新希望小学并不是海湾区重点建设的小学,所以能拿到这个奖,每个老师都很高兴,颇有一番一荣俱荣的味道。
上学的时候,迟潜坐在黎潮汐的车座子上,经过邹简他们的时候,往后面看了一眼,发现邹昀没有跟在他们后面。
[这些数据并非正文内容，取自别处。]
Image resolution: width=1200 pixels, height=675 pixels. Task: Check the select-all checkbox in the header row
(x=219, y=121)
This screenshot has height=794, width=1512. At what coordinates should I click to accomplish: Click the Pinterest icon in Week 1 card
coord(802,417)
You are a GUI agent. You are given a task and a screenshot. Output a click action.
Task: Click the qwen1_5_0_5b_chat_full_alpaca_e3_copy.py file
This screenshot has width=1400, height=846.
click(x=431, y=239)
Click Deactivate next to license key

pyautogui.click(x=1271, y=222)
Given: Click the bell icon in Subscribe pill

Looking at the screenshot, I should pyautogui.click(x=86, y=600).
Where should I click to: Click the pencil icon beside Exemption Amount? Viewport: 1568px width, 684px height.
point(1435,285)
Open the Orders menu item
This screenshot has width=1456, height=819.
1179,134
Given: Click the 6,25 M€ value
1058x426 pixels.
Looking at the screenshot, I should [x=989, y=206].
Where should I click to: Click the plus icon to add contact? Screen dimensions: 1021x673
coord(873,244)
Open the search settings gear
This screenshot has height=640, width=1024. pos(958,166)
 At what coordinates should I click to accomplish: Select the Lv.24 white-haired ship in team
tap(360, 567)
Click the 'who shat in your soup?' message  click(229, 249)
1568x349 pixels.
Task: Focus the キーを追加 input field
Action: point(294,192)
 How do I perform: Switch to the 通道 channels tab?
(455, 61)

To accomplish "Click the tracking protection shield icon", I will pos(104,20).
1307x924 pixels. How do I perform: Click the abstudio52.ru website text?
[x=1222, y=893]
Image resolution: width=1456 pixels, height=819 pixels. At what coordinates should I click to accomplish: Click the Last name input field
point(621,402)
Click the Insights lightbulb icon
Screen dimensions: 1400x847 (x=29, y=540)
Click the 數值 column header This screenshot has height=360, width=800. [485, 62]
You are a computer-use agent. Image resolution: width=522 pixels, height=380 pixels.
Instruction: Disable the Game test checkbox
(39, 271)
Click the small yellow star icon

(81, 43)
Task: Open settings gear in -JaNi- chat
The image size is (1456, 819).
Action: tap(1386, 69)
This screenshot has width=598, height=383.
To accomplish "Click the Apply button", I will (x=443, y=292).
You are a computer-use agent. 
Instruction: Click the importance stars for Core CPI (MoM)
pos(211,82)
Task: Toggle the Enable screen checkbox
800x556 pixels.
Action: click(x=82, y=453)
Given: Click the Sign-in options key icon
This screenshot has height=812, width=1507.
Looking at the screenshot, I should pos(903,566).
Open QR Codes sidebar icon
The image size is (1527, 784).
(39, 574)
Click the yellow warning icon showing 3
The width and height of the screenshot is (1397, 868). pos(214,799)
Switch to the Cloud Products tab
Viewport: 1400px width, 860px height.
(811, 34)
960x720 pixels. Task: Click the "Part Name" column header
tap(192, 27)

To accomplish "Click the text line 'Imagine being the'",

他回过头,没有多想,直到和黎潮汐打过招呼之后,他走到学校的门口,问了句,“邹昀是生病了吗?”
赵四月点点头,又摇摇头,说:“我觉得他是装的。”
迟潜诧异,“你怎么知道?”
赵四月眨眨眼睛,“我是觉得,他肯定不想来学校了。”
“要是我,我就装病。”
“为什么?”
“因为邹简啊,他拿了奖,他可不就难受了。”
迟潜抿抿唇,还是不懂,“邹简拿奖他难受什么。”
赵四月叹口气,“所以说啊,邹昀其实蛮可怜的。”
迟潜沉默片刻,赵四月虽然这么说,但他还是不能够理解分毫,想起过年那个雪人,他也只能勉为其难不觉得他是在无理取闹而已。
很快又到了星期五下午,迟潜不想捡垃圾,就和往常一样跑到了教学楼后面蹲着。
没想到却又碰到了陈槐安。
他靠在墙角边,手边看样子是还没有拆包装的一打牛奶,他右手里还有一瓶,正安安静静的抿唇喝着,画面说不出来的诡异。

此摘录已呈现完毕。